_Prompt_
Return the lines of the data below starting at the one holding "Task: Open the Version Control branch icon" and ending at the one holding "Switch to the", word for word, leaving every picture out.

--- Supplied data Enclosed Below ---

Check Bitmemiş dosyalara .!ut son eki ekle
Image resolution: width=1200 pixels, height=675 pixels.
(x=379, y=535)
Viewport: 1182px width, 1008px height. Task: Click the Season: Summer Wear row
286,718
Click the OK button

--- End of Enclosed Supplied data ---
--- Supplied data Enclosed Below ---

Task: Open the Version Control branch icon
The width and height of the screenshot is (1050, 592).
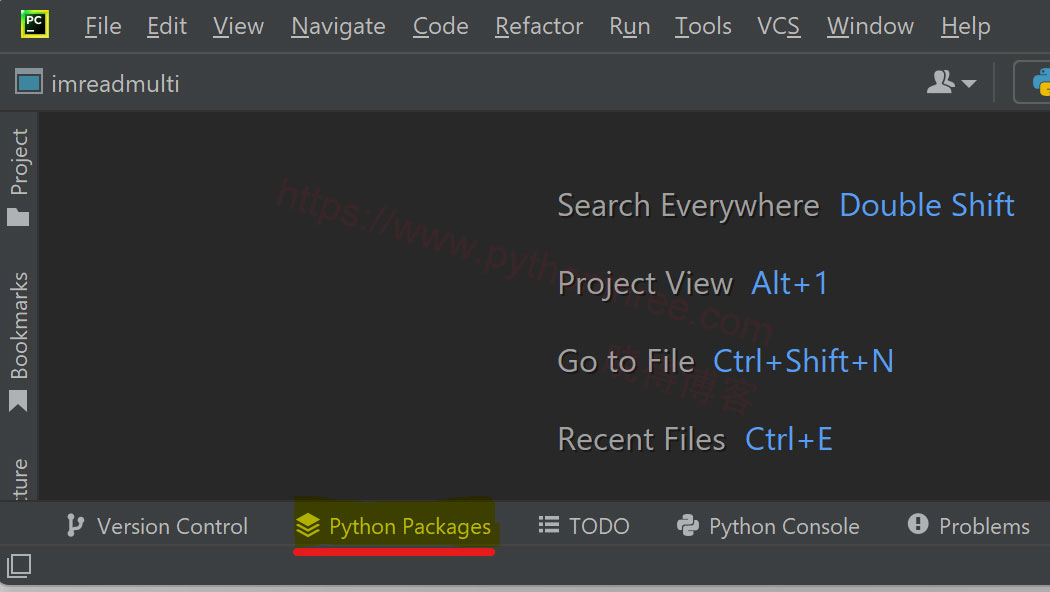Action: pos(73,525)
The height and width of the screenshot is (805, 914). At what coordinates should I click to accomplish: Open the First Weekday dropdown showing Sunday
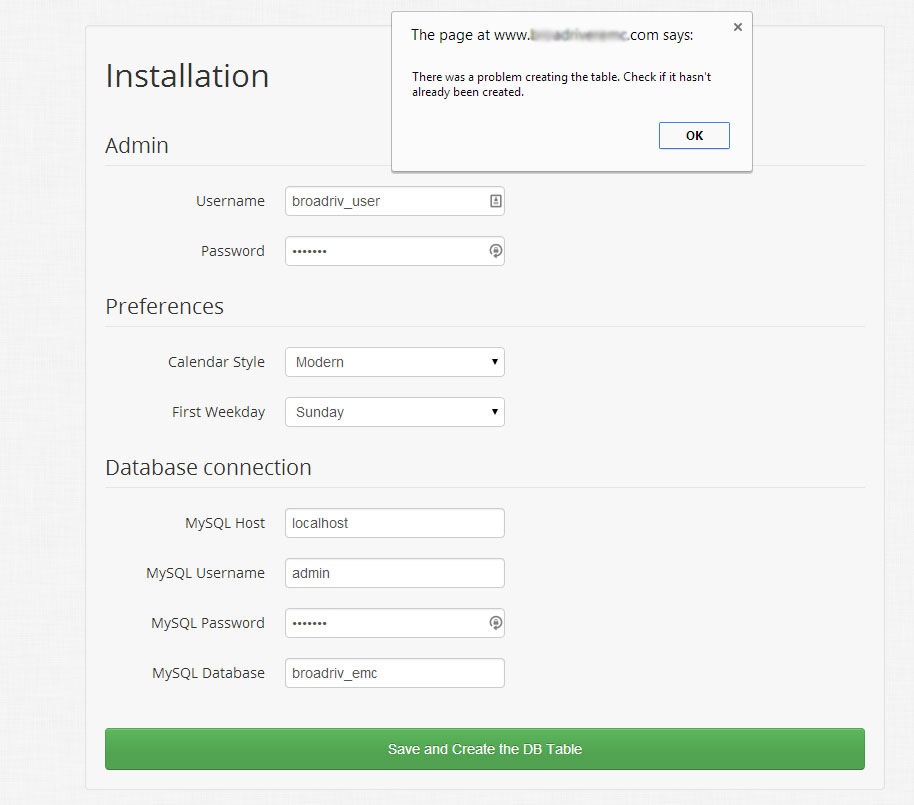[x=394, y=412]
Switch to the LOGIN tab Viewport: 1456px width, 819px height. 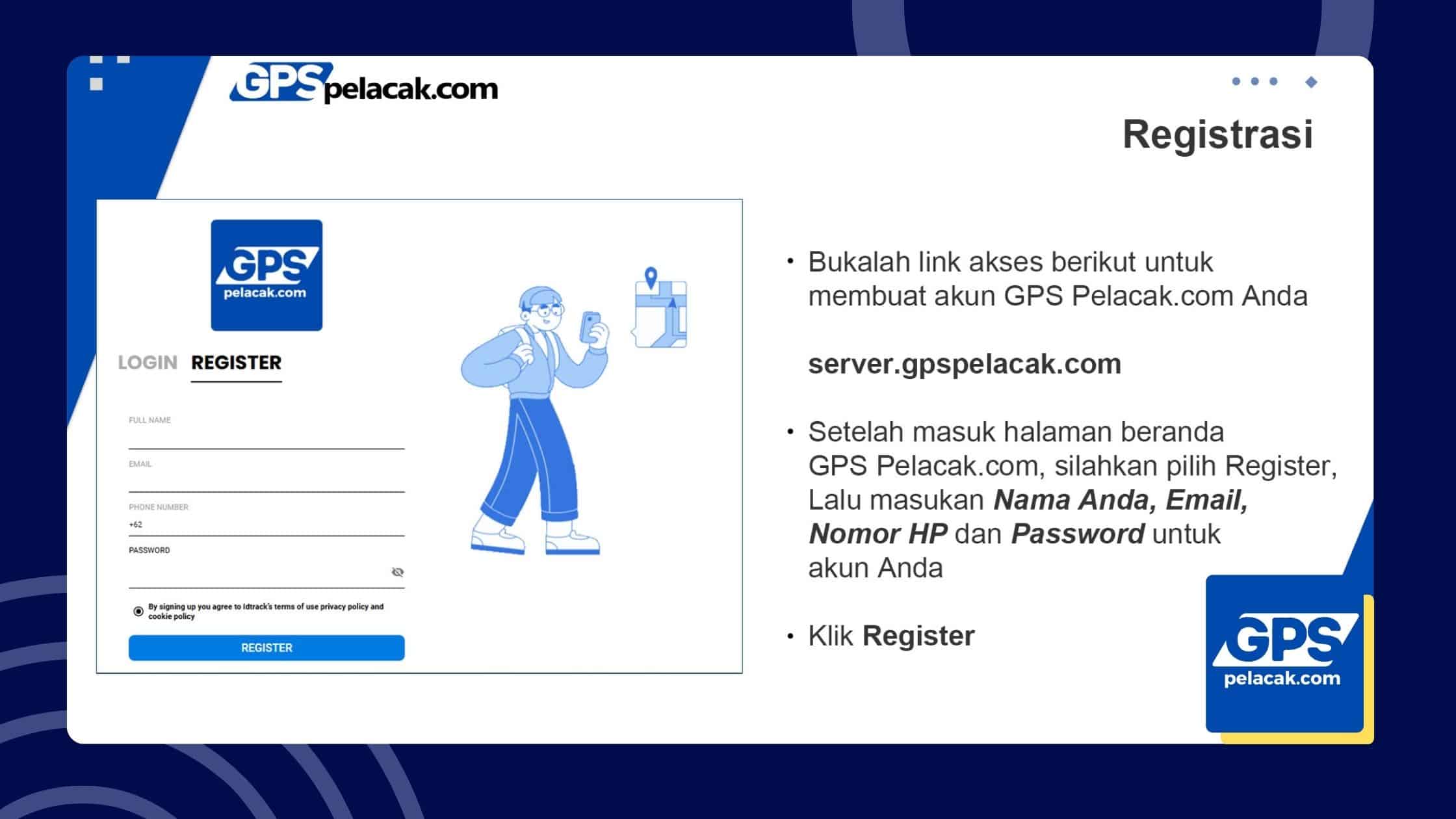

--- End of Enclosed Supplied data ---

_Answer box_
Task: Open the Version Control branch icon
The width and height of the screenshot is (1050, 592).
Action: pos(73,525)
The height and width of the screenshot is (805, 914). At what coordinates should I click to accomplish: Open the First Weekday dropdown showing Sunday
[x=394, y=412]
Switch to the LOGIN tab Viewport: 1456px width, 819px height. 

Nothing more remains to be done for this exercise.